====== Dataset excerpts

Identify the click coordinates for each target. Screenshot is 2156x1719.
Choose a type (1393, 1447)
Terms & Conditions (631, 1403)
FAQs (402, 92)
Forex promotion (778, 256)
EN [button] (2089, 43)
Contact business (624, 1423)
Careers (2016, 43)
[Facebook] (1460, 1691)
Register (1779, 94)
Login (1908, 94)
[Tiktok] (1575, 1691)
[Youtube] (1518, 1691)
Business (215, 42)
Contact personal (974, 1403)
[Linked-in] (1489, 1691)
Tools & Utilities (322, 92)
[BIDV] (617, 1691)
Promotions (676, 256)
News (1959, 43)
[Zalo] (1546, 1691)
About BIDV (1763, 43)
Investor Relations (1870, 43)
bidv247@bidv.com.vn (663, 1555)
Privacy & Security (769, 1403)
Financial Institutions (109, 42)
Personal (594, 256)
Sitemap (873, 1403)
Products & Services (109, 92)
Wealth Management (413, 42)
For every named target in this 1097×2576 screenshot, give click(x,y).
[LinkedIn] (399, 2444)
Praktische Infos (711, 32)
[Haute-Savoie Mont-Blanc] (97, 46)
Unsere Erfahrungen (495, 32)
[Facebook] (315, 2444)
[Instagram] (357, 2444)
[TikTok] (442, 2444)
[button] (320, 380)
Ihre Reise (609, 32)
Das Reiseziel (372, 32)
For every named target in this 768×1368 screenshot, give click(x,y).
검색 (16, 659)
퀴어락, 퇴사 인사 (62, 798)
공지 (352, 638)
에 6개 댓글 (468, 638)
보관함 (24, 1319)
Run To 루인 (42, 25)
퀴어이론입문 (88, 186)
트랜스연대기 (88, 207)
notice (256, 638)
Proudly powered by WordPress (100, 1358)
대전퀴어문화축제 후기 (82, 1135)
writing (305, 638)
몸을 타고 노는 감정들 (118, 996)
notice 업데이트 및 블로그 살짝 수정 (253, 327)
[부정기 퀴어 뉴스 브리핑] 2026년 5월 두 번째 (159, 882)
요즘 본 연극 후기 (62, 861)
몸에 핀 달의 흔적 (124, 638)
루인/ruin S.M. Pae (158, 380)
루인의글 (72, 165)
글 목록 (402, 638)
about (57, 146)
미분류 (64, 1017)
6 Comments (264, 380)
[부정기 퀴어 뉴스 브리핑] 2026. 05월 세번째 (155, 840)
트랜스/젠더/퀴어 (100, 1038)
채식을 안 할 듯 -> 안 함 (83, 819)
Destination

============

■ **What you have to do**
Among the lines above, count those containing "every", and give only the number.

■ **Output below**
2